Dataset entries
☆ ☆ ☆

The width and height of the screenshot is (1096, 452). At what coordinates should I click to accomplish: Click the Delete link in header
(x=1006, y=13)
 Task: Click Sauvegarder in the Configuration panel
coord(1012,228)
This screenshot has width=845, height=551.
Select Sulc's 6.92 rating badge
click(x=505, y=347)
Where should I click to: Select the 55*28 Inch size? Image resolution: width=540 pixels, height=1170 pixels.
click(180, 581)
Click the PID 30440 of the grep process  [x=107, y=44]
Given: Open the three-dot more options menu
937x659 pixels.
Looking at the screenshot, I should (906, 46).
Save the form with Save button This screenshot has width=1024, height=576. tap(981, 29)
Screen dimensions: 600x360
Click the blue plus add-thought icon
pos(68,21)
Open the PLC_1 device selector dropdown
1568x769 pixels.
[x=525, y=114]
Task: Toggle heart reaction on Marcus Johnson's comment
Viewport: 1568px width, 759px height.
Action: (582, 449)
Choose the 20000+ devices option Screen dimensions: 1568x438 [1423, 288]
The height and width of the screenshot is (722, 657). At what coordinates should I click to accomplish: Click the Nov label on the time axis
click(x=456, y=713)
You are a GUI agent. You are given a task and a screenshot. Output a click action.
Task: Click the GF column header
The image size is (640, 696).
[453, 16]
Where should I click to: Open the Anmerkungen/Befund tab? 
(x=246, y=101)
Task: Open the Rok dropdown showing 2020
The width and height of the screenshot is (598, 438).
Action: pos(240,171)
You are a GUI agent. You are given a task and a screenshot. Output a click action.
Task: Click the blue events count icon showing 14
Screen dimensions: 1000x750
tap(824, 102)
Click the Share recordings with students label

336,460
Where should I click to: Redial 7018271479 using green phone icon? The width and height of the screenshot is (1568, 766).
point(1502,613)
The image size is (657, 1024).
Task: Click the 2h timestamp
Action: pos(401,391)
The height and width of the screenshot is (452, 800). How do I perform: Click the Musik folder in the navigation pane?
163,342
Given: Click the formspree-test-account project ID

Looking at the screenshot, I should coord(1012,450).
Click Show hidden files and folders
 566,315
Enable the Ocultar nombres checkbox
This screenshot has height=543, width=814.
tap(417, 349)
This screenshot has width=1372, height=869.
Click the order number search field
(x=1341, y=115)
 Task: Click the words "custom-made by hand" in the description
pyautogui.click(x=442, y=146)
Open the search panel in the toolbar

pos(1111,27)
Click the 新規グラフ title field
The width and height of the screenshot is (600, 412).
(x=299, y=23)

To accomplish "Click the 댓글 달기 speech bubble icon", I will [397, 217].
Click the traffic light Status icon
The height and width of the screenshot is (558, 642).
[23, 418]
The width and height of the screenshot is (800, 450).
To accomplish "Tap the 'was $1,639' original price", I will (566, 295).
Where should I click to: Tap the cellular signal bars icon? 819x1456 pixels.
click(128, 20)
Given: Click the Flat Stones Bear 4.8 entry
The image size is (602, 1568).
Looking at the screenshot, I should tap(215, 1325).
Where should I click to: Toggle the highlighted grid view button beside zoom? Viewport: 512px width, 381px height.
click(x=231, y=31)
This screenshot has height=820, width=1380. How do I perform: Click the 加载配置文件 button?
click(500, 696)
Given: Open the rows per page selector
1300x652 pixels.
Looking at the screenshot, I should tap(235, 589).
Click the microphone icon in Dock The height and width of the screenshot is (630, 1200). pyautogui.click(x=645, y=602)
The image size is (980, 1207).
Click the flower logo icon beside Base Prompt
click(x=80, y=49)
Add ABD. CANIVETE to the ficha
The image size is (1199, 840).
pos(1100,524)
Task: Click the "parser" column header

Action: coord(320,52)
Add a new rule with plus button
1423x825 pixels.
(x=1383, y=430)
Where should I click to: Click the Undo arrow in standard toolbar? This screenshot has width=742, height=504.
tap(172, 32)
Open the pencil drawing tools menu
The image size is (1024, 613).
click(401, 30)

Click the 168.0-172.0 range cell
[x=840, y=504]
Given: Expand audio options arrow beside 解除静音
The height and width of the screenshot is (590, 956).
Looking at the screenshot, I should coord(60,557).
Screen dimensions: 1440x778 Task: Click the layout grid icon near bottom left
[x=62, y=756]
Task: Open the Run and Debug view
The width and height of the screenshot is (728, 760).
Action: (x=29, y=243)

☆ ☆ ☆

▶ _Problem to solve_: Starting at the line that contains "1423x825 pixels.", output every remaining line of the data exactly, and stop after the last one.

▶ _Result_:
1423x825 pixels.
(x=1383, y=430)
Where should I click to: Click the Undo arrow in standard toolbar? This screenshot has width=742, height=504.
tap(172, 32)
Open the pencil drawing tools menu
The image size is (1024, 613).
click(401, 30)

Click the 168.0-172.0 range cell
[x=840, y=504]
Given: Expand audio options arrow beside 解除静音
The height and width of the screenshot is (590, 956).
Looking at the screenshot, I should coord(60,557).
Screen dimensions: 1440x778 Task: Click the layout grid icon near bottom left
[x=62, y=756]
Task: Open the Run and Debug view
The width and height of the screenshot is (728, 760).
Action: (x=29, y=243)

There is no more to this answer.